253 “at least” — be on the lookout for complements here and elsewhere

The Challenger space shuttle was secured by six gaskets. If any one failed, the shuttle would explode (as actually happened). Assuming each gasket had a 97% reliability rate and that they were independent, what is the probability of failure for the mission?

(answer at end of the document)

254 try review 1–6, 24

5.4  Conditional Probability

256 notation P(F | E)

256–7 Example 1

257 learn formula: P(F | E) = P(E and F) / P(E)

With a 2-way table you don’t really need formulas. Just make sure to use the correct fraction denominators. Example: 80 cars on a lot, including large and compact, foreign and domestic. Suppose there are 38 foreign, 22 foreign compact, and 50 compact. Find these probabilities with symbols and numbers. Making a table first will help!

(a) ... of randomly selecting a large domestic car

(b) ... of randomly selecting a large or domestic car

(c) ... of the car being large if you know that it’s domestic

(d) ... of the car being domestic if you know that it’s large

(e) ... of randomly selecting a car that is large and domestic

(f) ... of a randomly selected domestic car being large

Answers are at the end of this document.

258 Example 3; general multiplication rule (transform of conditional formula)

Example: 8 molasses cookies and 12 chocolate chip in a bag. You draw two at random. What’s the probability you’ll get one of each? Hint: you have to consider molasses then choco-chip and choco-chip then molasses.

259–260 Examples 5–6

Usually “with replacement” means independence and “without replacement” means dependence. But assume independence, even without replacement, for samples <5% of a large population.

261 restates def of independence as formula

Example (from John Allen Paulos, A Mathematician plays the Stock Market):

Early in the fall 2002 Washington DC sniper case, ... police arrested a man who owned a white van, a number of rifles, and a manual for snipers. It was thought at the time that there was one sniper and that he owned all these items, so ... let’s assume that this turned out to be true. ...

There are about 4 million innocent people in the suburban Washington area and, we’re assuming, one guilty one. Let’s further estimate that ten people (including the guilty one) own all three of the items mentioned above.

Which is higher: the probability that an innocent man would own all these items, or the probability that a man who owned all these items would be innocent?

[answer at end of this document]

261 review 1–2

5.5  Counting Techniques (objective 1 only)

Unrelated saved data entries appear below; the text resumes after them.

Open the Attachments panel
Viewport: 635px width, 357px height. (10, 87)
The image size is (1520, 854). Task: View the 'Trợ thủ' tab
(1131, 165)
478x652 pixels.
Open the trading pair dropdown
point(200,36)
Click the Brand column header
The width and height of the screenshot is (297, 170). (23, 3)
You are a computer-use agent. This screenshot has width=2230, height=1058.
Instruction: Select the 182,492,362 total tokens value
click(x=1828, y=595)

267 multiplication rule, Examples 2–3

268 factorials, Example 4

Answer to Shuttle Question

The mission fails if one or more gaskets fail — this is a typical “at least” problem. Rather than compute the probability of one failing, two failing, and so forth, compute the complement of what you want. In other words, compute the probability that all six gaskets hold, and the mission succeeds.

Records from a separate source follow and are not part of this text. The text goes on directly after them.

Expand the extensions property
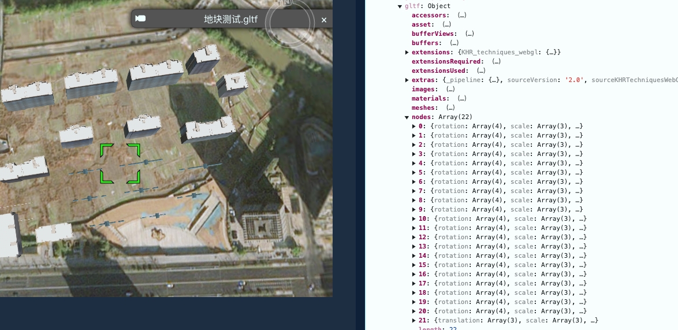Image resolution: width=678 pixels, height=330 pixels. (x=407, y=53)
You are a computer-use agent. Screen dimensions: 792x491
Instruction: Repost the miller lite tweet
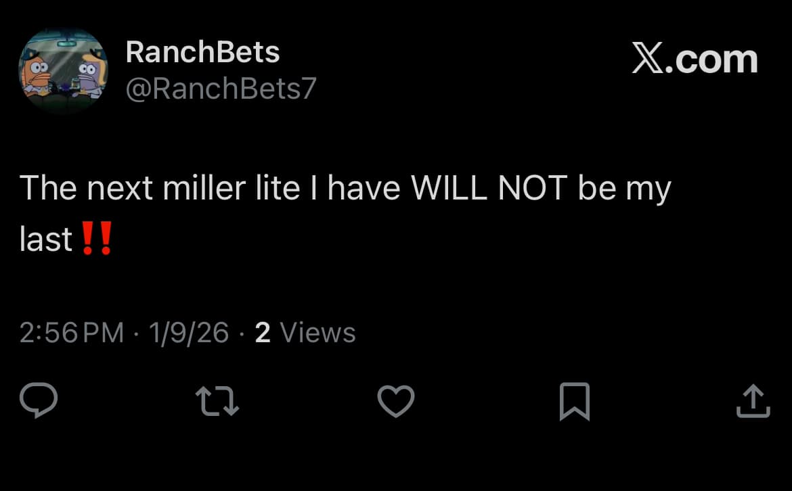[x=217, y=401]
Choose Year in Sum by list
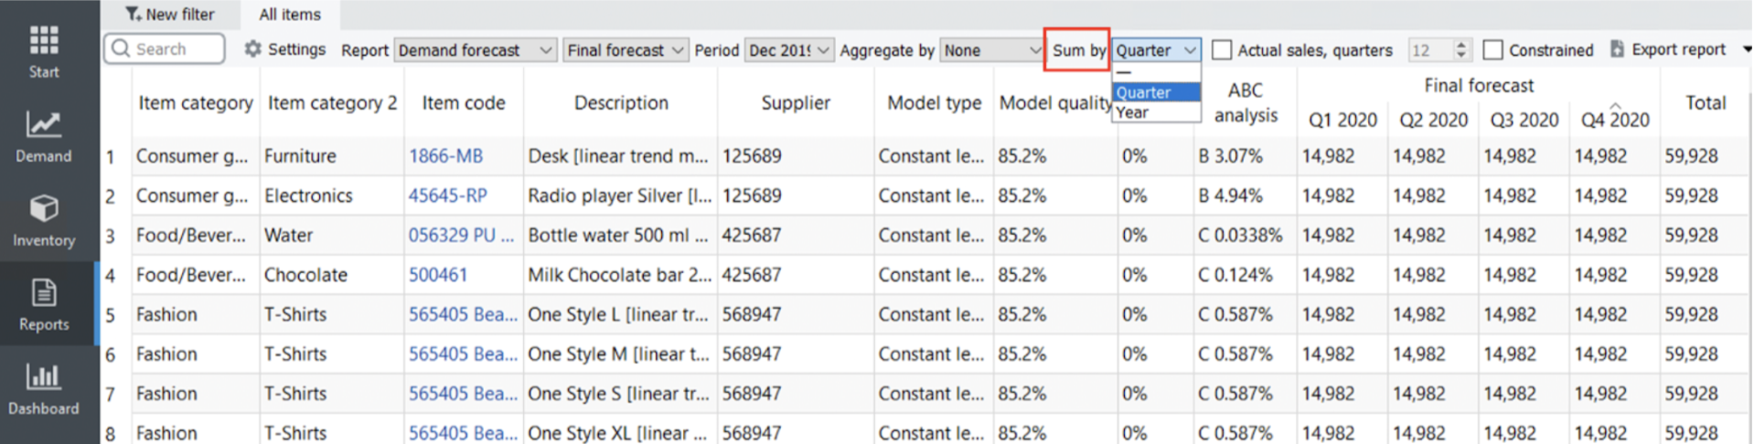Viewport: 1754px width, 444px height. [x=1132, y=112]
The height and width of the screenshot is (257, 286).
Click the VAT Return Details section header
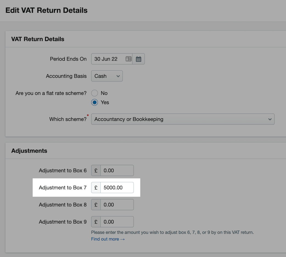pos(38,39)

If each gasket has a 97% reliability rate, and they’re independent, then the probability that all six hold is (.97)(.97)(.97)(.97)(.97)(.97) = (.97)^6 = about 0.83. The probability that one or more fail is therefore about 1−0.83 = about 0.17 or about 17%. (This is almost exactly the odds of taking a bullet in Russian roulette.)

Answers to Cars Questions

When you have two attributes per individual, a table can often help you. It doesn’t matter which are rows and which are columns: if you do the table carefully you’ll get the same probabilities either way.

Pay attention to the bottoms of the fractions: with most probabilities the bottom will be the grand total (sample size), but with a conditional probability the bottom number is the row or column total for the “given-that” condition.

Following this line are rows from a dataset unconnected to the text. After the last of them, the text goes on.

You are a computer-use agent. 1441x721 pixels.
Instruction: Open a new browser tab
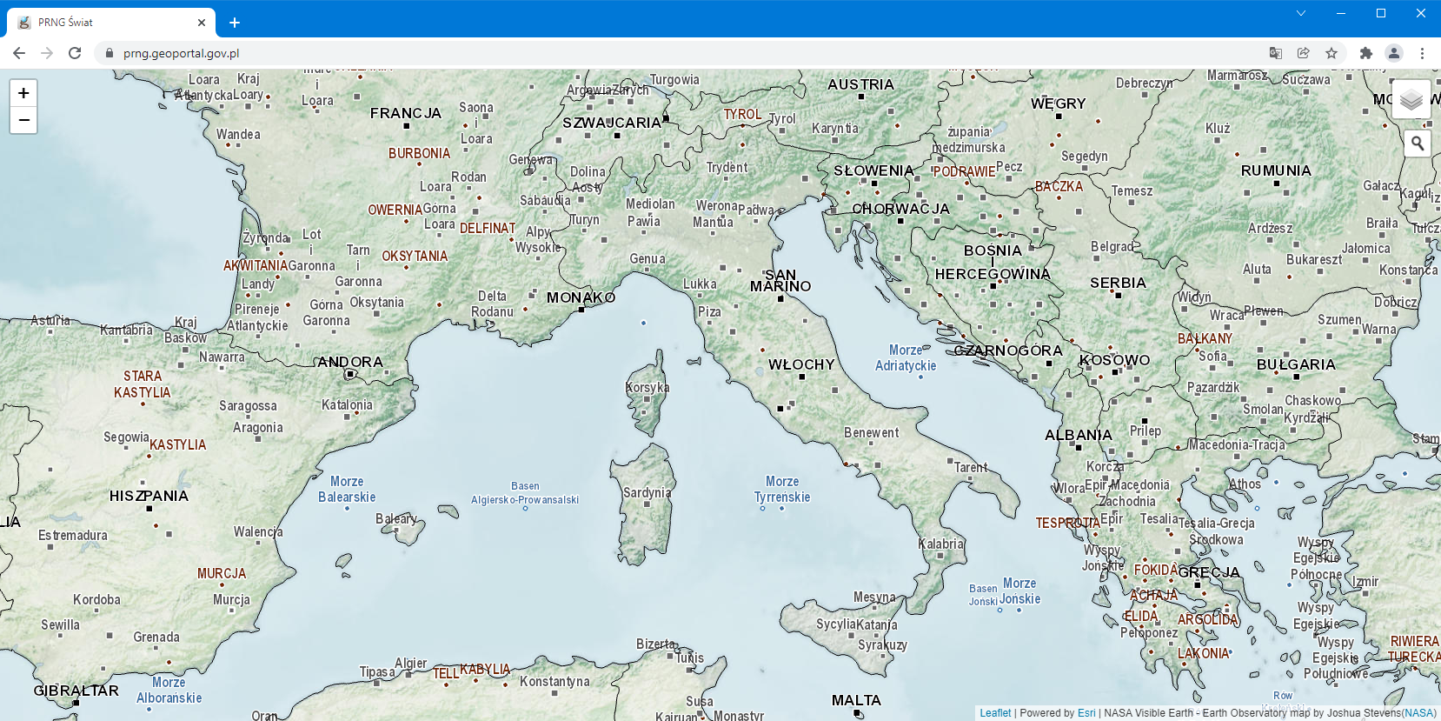point(234,23)
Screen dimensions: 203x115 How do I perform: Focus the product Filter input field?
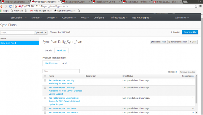pos(61,71)
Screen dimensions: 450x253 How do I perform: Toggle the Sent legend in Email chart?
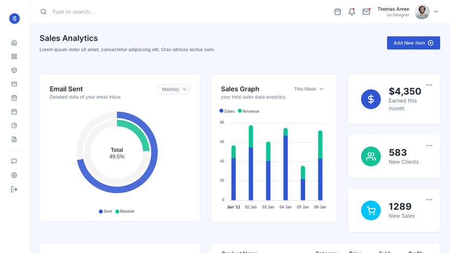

(a) P(Large and Domestic) = 14/80 or 7/40 (17.5%)

(b) P(Large or Domestic) = (30+42−14)/80 = 58/80 (72.5%)

(c) P(Large | Domestic) = 14/42 = 1/3 (about 33.3%)

(d) P(Domestic | Large) = 14/30 = 7/15 (about 46.7%)

(e) same as (a) — don’t be confused by different wording

(f) same as (c), not (d) — don’t be confused by different wording

Answer to Sniper Question

“The first probability — that an innocent man owns all these items — would be 9/4,000,000 or 1 in 400,000. The second probability — that a man owning all three of these items is innocent — would be 9/10. Whatever the actual numbers, these probabilities usually differ substantially. Confusing them is dangerous (to defendants).”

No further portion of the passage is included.